**YOUR TASK:**
Repeat the stretch of entries below from the line with "Press Releases (24, 2451)" through the line with "Write us (61, 2443)". Include both ends and add nothing.

**AVAILABLE RECORDS:**

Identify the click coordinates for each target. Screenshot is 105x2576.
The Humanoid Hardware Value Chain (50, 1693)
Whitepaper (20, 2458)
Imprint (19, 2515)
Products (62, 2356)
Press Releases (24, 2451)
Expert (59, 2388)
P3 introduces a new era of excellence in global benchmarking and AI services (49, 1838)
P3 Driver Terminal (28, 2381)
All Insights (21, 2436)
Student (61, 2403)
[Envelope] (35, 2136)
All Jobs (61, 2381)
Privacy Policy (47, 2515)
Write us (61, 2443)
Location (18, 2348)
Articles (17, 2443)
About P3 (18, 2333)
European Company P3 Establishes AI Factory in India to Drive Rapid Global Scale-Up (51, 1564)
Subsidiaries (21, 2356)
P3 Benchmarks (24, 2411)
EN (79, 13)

**SOLVED PROBLEM:**
Press Releases (24, 2451)
Expert (59, 2388)
P3 introduces a new era of excellence in global benchmarking and AI services (49, 1838)
P3 Driver Terminal (28, 2381)
All Insights (21, 2436)
Student (61, 2403)
[Envelope] (35, 2136)
All Jobs (61, 2381)
Privacy Policy (47, 2515)
Write us (61, 2443)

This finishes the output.